>> start Data records

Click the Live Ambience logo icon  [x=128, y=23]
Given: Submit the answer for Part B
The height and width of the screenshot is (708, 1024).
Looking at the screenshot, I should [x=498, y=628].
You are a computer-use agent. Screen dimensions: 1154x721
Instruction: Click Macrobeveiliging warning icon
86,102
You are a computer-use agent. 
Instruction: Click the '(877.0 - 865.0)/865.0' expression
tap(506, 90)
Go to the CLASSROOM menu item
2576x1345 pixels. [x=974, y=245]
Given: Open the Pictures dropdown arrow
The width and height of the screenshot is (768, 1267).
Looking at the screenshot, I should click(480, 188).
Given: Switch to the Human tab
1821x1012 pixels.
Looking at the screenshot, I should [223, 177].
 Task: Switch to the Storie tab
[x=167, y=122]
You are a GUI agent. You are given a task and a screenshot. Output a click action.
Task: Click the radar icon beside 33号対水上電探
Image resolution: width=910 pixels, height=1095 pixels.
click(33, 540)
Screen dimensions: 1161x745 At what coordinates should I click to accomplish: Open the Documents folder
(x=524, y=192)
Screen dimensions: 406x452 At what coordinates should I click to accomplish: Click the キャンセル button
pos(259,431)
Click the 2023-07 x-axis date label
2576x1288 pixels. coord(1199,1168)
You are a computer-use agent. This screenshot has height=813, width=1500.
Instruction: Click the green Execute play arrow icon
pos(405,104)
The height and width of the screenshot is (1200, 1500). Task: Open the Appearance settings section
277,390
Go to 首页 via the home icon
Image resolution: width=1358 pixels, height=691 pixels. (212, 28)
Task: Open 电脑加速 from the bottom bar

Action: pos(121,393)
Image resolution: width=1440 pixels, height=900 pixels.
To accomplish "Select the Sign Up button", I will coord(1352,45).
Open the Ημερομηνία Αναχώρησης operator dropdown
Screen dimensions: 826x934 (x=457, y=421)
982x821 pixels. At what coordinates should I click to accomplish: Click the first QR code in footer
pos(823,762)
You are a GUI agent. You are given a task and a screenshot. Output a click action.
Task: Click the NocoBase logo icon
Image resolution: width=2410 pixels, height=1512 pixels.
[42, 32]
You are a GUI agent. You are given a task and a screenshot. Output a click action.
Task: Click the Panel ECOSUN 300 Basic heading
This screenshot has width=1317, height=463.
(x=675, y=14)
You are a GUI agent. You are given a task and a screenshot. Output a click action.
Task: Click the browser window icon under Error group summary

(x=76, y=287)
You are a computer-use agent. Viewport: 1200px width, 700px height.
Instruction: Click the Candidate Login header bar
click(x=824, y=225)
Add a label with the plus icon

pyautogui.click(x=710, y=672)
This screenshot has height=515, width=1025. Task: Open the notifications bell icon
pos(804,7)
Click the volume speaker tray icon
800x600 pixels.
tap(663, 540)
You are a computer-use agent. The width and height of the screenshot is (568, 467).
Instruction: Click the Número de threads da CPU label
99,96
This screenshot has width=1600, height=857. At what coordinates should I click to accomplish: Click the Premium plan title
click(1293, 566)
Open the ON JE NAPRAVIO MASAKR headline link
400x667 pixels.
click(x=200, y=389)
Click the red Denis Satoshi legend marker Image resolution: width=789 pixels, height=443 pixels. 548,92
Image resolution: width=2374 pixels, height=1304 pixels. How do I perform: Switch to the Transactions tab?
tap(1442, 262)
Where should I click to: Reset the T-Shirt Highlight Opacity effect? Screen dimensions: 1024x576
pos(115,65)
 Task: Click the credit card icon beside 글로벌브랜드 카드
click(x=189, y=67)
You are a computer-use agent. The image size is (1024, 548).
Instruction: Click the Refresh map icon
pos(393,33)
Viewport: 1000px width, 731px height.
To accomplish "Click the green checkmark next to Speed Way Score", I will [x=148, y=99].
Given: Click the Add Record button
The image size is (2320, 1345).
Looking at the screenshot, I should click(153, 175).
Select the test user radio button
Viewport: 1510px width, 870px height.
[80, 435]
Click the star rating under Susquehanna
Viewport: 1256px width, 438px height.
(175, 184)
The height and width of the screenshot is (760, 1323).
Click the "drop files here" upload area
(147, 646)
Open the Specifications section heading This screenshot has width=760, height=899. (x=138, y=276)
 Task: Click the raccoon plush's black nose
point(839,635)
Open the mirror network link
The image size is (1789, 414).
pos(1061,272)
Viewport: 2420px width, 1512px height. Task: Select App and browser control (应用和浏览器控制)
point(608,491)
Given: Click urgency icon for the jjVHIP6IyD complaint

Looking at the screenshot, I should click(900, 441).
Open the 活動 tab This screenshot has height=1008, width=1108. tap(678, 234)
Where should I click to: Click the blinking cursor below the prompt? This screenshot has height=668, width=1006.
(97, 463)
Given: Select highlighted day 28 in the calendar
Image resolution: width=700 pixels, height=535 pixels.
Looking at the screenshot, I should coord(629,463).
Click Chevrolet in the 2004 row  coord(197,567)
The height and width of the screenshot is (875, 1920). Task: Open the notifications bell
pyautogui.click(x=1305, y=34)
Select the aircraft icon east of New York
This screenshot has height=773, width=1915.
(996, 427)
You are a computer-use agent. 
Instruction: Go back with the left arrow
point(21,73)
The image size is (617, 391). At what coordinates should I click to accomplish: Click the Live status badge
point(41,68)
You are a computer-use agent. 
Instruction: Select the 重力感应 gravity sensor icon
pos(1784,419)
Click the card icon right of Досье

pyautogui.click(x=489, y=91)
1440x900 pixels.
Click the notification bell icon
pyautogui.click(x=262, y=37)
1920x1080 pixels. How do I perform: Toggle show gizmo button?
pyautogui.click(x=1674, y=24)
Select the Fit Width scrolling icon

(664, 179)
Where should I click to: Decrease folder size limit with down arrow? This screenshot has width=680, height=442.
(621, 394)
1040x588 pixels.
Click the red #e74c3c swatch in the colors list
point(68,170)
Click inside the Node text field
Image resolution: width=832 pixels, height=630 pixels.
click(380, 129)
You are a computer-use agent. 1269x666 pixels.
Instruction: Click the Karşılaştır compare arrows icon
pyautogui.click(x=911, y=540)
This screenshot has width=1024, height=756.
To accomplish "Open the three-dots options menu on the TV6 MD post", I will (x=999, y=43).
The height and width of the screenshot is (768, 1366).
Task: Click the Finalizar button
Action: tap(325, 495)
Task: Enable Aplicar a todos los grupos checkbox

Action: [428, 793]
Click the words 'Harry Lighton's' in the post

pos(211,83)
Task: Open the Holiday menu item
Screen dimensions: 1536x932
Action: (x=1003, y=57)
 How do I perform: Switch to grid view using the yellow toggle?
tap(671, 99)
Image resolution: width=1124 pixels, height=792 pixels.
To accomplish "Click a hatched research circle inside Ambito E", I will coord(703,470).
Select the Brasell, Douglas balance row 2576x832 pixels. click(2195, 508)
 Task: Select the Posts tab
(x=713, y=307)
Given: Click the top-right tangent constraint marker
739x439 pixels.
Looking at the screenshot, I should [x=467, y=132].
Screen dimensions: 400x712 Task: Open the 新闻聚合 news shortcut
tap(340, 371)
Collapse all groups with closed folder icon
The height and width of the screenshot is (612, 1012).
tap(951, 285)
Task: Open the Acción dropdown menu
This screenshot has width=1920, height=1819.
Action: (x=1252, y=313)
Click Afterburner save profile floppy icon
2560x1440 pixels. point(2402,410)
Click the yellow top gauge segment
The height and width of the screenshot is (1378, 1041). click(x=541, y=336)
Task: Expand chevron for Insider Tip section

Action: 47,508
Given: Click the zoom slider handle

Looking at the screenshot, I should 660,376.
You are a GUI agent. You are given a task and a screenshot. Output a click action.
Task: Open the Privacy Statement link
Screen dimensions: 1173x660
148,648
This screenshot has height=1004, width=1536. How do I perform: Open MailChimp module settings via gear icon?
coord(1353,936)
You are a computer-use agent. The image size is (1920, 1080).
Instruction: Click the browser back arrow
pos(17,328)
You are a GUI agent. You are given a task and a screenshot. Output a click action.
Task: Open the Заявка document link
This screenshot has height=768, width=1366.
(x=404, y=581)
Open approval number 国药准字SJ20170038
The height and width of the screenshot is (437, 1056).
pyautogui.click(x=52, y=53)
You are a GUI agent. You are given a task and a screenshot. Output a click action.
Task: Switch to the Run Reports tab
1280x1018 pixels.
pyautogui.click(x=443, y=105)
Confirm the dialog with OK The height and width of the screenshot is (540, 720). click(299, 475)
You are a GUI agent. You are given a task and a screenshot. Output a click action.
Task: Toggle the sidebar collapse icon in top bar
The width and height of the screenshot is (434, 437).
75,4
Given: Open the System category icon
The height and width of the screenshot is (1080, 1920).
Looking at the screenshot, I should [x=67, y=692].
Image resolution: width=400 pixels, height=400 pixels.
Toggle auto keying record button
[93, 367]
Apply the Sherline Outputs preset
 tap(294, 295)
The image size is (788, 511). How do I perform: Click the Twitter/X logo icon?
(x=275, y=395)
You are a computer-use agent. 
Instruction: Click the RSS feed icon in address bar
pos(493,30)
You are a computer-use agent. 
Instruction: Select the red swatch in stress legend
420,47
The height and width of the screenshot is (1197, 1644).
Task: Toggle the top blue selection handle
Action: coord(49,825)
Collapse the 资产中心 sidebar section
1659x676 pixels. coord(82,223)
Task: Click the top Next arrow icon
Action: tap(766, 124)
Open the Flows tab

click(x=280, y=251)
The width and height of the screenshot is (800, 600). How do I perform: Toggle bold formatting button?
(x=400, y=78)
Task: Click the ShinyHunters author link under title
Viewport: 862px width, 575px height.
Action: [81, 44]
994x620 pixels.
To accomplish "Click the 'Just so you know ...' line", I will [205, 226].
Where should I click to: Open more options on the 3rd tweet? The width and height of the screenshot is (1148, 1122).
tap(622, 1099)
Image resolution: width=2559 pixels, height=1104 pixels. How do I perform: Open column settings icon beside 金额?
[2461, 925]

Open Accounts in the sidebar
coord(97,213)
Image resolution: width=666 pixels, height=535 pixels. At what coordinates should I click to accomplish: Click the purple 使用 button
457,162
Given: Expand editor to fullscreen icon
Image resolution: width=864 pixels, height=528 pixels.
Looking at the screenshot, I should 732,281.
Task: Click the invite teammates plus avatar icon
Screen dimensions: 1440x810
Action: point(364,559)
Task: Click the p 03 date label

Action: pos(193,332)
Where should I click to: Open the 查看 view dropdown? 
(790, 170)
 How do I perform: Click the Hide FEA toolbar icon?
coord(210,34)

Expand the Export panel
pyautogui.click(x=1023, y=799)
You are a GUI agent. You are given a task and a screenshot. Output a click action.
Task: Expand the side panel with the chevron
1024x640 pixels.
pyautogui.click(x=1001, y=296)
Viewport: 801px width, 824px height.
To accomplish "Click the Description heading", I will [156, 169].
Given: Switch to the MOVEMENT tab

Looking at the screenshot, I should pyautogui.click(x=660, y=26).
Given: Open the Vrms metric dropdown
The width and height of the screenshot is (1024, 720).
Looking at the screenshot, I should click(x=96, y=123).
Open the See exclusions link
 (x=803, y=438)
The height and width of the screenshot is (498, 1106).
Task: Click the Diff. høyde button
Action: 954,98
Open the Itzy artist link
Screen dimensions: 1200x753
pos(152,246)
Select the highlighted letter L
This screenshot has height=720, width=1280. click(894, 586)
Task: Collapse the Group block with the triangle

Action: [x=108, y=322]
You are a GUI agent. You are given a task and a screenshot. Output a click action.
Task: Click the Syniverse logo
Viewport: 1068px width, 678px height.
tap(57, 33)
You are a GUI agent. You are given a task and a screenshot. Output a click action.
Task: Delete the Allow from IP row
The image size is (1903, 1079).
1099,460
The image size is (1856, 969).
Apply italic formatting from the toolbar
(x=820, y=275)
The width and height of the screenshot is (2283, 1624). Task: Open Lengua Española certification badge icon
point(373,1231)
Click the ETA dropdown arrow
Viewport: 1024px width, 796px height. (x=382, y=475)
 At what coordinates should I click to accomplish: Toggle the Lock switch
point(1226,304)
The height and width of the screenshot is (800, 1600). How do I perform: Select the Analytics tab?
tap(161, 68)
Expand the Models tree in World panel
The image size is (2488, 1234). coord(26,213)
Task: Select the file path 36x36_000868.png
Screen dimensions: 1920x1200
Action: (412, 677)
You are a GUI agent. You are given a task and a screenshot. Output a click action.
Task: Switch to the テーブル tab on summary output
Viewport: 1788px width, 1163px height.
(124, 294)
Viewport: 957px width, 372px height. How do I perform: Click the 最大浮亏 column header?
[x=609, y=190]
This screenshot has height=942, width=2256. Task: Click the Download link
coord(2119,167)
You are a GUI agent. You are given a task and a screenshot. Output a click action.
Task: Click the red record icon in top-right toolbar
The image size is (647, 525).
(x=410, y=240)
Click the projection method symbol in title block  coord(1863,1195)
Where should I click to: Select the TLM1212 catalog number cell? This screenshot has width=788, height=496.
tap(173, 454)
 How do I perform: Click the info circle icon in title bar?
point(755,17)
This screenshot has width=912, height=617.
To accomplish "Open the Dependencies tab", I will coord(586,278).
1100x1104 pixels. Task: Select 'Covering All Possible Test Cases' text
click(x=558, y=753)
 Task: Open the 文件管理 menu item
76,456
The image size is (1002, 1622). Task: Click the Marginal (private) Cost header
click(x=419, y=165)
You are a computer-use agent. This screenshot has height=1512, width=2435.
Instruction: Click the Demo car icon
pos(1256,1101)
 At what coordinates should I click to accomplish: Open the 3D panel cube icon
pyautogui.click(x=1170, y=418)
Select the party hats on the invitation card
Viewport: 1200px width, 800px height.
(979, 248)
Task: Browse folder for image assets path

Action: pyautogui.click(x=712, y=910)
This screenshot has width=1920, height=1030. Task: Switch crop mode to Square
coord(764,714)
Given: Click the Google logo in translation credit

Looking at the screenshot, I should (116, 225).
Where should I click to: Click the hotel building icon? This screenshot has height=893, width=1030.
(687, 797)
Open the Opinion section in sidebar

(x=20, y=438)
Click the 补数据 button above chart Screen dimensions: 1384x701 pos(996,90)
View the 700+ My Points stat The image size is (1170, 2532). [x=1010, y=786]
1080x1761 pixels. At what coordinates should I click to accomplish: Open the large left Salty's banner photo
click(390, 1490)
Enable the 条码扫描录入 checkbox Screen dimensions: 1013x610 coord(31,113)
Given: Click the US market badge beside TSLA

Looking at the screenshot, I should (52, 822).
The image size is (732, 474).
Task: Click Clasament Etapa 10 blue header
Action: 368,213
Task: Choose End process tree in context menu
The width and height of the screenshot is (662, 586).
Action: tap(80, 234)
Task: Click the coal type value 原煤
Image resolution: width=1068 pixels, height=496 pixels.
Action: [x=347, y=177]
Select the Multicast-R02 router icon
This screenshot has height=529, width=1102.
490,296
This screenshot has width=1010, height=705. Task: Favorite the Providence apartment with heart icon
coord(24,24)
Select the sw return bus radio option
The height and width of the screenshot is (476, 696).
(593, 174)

>> end Data records

__Exercise instructions__
Rewrite everything from the line containing "Image resolution: width=2374" down to the line containing "will [x=148, y=99].", putting "Reload" in place of "Refresh" and leaving all else unchanged.

__Answer to this exercise__
Image resolution: width=2374 pixels, height=1304 pixels. How do I perform: Switch to the Transactions tab?
tap(1442, 262)
Where should I click to: Reset the T-Shirt Highlight Opacity effect? Screen dimensions: 1024x576
pos(115,65)
 Task: Click the credit card icon beside 글로벌브랜드 카드
click(x=189, y=67)
You are a computer-use agent. The image size is (1024, 548).
Instruction: Click the Reload map icon
pos(393,33)
Viewport: 1000px width, 731px height.
To accomplish "Click the green checkmark next to Speed Way Score", I will [x=148, y=99].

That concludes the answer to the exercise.